GIVEN DATA Start Marker

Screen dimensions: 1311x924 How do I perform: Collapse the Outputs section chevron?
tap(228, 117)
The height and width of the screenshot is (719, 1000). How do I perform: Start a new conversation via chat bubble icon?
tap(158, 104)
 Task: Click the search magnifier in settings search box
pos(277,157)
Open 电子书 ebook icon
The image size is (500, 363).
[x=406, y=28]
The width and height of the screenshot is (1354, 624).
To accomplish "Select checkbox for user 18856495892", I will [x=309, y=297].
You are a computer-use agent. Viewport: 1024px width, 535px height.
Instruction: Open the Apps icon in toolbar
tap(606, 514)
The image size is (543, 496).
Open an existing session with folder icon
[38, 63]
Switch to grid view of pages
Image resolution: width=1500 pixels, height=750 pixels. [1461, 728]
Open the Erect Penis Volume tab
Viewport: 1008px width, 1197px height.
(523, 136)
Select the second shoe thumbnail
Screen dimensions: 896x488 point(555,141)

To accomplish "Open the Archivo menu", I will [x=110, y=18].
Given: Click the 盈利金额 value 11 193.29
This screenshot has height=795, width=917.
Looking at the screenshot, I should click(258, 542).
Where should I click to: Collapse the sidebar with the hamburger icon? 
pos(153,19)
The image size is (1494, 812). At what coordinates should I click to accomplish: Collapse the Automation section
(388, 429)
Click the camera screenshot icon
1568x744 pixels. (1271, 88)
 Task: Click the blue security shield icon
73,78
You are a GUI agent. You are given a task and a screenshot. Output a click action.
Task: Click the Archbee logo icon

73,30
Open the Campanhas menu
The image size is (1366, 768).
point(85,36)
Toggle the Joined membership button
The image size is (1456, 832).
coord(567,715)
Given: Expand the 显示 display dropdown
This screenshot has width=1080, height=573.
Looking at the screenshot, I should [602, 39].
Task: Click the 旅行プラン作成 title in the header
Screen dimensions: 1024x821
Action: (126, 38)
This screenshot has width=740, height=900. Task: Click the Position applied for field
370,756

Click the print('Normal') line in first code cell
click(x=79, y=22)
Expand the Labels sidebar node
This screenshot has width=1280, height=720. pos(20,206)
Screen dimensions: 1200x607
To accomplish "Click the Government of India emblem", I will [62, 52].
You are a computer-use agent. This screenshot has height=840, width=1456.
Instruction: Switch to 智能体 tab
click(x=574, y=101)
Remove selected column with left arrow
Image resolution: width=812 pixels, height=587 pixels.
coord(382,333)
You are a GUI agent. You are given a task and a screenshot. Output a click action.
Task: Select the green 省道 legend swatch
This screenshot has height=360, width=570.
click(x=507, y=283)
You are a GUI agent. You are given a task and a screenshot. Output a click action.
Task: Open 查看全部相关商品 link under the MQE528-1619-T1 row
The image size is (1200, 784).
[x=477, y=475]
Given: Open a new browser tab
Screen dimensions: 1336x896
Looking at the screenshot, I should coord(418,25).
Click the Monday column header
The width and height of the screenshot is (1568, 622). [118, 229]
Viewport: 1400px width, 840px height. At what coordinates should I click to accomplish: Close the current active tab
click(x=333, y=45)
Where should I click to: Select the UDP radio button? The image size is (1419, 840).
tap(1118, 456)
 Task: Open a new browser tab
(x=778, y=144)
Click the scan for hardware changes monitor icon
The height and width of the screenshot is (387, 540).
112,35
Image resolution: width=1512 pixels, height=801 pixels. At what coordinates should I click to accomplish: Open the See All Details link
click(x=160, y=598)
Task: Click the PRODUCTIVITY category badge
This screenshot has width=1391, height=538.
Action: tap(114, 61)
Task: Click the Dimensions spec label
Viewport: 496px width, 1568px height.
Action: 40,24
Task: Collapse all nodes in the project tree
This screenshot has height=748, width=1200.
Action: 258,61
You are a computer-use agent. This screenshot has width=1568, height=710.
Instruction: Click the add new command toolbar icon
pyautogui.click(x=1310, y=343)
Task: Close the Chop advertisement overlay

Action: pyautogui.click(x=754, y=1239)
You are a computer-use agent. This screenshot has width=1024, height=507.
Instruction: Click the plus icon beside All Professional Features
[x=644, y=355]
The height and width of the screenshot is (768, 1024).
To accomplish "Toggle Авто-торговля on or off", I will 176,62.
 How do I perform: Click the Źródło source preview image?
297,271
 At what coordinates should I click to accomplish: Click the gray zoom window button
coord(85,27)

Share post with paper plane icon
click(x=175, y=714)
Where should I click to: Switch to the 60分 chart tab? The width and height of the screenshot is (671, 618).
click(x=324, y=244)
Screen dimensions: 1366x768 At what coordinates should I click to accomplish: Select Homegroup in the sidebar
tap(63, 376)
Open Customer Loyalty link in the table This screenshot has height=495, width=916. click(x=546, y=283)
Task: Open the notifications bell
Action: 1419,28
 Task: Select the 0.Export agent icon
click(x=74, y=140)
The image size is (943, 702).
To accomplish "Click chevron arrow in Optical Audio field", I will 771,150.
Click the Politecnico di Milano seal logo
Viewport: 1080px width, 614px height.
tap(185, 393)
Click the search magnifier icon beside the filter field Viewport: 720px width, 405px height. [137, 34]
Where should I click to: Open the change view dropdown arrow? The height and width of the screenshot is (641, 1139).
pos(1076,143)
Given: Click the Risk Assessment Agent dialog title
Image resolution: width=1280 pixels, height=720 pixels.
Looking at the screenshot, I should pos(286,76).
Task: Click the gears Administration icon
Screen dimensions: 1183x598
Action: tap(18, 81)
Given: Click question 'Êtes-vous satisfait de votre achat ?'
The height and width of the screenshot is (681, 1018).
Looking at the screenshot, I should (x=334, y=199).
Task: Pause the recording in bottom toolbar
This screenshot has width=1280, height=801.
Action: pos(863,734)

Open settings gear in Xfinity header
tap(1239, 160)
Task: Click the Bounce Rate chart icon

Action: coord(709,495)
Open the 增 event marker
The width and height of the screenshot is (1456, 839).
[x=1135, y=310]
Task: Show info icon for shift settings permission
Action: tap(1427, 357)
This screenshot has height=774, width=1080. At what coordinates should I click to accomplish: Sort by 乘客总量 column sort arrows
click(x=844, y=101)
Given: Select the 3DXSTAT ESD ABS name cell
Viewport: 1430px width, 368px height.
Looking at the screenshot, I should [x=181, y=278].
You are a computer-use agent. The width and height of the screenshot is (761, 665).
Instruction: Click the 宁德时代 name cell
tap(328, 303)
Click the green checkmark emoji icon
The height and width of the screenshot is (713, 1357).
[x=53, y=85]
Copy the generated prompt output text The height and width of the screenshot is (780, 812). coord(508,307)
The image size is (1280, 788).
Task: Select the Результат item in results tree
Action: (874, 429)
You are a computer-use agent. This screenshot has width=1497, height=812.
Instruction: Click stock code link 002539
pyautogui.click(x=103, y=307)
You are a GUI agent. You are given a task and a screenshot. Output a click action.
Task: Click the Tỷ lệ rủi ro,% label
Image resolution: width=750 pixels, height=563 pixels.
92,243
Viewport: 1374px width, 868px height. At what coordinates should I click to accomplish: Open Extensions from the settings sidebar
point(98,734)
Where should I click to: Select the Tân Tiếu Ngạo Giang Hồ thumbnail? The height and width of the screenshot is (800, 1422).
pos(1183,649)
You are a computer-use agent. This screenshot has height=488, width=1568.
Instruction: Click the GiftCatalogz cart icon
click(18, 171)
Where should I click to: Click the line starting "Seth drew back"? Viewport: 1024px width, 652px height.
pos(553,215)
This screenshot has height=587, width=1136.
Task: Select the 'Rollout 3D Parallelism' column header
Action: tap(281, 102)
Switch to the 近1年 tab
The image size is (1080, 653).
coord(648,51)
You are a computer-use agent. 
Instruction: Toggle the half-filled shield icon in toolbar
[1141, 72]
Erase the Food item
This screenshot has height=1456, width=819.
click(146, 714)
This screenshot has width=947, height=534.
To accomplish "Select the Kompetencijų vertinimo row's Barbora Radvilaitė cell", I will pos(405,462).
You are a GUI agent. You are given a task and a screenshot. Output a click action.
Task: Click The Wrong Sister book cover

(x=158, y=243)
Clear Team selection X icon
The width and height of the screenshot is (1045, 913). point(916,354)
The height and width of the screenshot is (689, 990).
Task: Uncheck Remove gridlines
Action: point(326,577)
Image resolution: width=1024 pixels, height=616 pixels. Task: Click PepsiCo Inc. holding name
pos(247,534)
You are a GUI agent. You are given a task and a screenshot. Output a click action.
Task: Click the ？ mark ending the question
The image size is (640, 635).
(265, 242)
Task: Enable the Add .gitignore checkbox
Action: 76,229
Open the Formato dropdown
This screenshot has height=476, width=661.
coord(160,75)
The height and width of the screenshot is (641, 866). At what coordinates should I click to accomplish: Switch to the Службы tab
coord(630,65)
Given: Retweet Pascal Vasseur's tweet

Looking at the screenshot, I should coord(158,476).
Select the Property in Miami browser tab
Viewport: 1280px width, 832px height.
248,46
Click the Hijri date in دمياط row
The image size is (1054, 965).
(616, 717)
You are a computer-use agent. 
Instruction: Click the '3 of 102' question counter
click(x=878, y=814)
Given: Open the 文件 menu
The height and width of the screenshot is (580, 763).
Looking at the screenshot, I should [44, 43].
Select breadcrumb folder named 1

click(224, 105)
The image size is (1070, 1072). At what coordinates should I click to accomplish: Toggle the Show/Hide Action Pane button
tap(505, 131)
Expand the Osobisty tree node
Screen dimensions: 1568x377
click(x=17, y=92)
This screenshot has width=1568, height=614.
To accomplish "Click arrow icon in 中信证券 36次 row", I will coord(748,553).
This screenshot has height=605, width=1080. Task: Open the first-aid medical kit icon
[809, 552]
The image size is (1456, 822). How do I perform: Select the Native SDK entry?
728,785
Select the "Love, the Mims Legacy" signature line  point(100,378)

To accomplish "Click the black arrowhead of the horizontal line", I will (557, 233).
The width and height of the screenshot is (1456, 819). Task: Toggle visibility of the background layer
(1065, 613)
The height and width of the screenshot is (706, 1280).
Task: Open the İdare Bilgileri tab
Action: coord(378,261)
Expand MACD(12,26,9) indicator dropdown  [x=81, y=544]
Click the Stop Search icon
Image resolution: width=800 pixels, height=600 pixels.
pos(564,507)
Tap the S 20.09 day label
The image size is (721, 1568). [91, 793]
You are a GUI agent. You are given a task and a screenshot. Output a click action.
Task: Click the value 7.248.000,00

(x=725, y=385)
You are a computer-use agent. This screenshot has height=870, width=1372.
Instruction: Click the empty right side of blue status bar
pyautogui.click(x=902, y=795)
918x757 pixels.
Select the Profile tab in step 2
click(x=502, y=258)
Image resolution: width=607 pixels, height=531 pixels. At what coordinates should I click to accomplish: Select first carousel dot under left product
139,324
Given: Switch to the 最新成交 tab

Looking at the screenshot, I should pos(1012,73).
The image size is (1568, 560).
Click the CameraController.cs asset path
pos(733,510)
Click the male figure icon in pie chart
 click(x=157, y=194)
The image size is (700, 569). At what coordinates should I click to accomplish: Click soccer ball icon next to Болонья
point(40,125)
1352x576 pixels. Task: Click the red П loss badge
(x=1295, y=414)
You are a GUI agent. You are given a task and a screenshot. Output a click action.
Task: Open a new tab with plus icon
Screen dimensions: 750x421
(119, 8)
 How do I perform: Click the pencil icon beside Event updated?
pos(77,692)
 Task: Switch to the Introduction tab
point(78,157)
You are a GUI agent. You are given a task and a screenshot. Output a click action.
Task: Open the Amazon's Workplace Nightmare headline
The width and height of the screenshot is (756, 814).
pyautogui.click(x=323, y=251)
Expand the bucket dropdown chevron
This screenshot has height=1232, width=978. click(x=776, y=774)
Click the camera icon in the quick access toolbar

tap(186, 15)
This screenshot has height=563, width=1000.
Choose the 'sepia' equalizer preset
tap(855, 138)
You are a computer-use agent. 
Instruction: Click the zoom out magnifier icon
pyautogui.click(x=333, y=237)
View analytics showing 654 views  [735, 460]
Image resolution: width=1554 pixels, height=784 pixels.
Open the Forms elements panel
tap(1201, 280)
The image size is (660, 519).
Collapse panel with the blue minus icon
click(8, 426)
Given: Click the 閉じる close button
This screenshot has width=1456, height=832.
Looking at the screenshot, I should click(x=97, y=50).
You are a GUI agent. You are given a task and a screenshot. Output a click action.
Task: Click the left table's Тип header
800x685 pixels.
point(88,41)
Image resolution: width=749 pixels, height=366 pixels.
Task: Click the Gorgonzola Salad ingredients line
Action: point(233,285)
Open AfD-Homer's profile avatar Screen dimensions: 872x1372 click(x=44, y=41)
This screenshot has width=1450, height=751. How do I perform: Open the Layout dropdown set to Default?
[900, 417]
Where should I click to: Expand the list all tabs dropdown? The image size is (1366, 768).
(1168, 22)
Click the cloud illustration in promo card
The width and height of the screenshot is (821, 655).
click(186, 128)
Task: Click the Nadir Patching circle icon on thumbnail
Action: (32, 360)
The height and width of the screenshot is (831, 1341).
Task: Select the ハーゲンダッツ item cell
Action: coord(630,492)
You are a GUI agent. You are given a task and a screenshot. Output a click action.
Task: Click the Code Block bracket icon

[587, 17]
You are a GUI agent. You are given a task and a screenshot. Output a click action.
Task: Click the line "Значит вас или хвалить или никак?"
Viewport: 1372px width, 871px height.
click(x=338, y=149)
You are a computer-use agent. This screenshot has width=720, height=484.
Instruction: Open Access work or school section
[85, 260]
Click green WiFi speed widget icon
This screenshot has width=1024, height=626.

GIVEN DATA End Marker

## DIRECTIONS
Exactly the lines from the start of the entries through the one bearing "You are a computer-use agent. Viewport: 1024px" are to be output, with both ends included.

## REPLY
Screen dimensions: 1311x924 How do I perform: Collapse the Outputs section chevron?
tap(228, 117)
The height and width of the screenshot is (719, 1000). How do I perform: Start a new conversation via chat bubble icon?
tap(158, 104)
 Task: Click the search magnifier in settings search box
pos(277,157)
Open 电子书 ebook icon
The image size is (500, 363).
[x=406, y=28]
The width and height of the screenshot is (1354, 624).
To accomplish "Select checkbox for user 18856495892", I will [x=309, y=297].
You are a computer-use agent. Viewport: 1024px width, 535px height.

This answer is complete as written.